A gene-by-gene population genomics platform: de novo assembly, annotation and genealogical analysis of 108 representative Neisseria meningitidis genomes
Background Highly parallel, ‘second generation’ sequencing technologies have rapidly expanded the number of bacterial whole genome sequences available for study, permitting the emergence of the discipline of population genomics. Most of these data are publically available as unassembled short-read sequence files that require extensive processing before they can be used for analysis. The provision of data in a uniform format, which can be easily assessed for quality, linked to provenance and phenotype and used for analysis, is therefore necessary. Results The performance of de novo short-read assembly followed by automatic annotation using the pubMLST.org Neisseria database was assessed and evaluated for 108 diverse, representative, and well-characterised Neisseria meningitidis isolates. High-quality sequences were obtained for >99% of known meningococcal genes among the de novo assembled genomes and four resequenced genomes and less than 1% of reassembled genes had sequence discrepancies or misassembled sequences. A core genome of 1600 loci, present in at least 95% of the population, was determined using the Genome Comparator tool. Genealogical relationships compatible with, but at a higher resolution than, those identified by multilocus sequence typing were obtained with core genome comparisons and ribosomal protein gene analysis which revealed a genomic structure for a number of previously described phenotypes. This unified system for cataloguing Neisseria genetic variation in the genome was implemented and used for multiple analyses and the data are publically available in the PubMLST Neisseria database.
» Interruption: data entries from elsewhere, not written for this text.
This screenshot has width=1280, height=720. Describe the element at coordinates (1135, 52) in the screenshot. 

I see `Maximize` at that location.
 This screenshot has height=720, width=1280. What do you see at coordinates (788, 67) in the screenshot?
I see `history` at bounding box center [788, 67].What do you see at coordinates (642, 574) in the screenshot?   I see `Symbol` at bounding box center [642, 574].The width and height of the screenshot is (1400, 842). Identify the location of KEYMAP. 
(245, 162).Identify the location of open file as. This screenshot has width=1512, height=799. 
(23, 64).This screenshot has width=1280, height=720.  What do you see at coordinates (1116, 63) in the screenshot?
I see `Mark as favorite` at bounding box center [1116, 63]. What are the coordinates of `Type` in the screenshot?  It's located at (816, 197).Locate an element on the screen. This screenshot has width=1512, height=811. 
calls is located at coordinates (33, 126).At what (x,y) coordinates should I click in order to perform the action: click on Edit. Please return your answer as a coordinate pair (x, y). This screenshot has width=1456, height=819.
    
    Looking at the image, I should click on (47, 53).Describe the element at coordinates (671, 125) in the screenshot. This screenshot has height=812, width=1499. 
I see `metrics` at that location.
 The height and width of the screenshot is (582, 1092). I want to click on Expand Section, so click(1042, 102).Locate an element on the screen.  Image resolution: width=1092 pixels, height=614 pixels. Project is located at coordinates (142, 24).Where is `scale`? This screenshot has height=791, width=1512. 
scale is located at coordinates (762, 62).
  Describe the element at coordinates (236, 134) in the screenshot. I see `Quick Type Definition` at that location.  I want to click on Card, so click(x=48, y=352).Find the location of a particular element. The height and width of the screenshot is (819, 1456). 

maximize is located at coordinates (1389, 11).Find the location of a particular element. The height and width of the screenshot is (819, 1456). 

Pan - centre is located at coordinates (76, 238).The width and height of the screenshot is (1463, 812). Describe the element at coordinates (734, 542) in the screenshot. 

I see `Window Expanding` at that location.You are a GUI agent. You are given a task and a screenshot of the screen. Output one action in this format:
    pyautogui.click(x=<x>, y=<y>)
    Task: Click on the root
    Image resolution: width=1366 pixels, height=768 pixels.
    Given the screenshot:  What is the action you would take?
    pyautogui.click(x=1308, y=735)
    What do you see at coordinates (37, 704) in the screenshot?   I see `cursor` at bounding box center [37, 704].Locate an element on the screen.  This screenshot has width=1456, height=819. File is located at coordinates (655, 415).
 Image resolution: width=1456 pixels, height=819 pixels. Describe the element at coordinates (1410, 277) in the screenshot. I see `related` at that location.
Conclusions The de novo assembly, combined with automated gene-by-gene annotation, generates high quality draft genomes in which the majority of protein-encoding genes are present with high accuracy. The approach catalogues diversity efficiently, permits analyses of a single genome or multiple genome comparisons, and is a practical approach to interpreting WGS data for large bacterial population samples. The method generates novel insights into the biology of the meningococcus and improves our understanding of the whole population structure, not just disease causing lineages.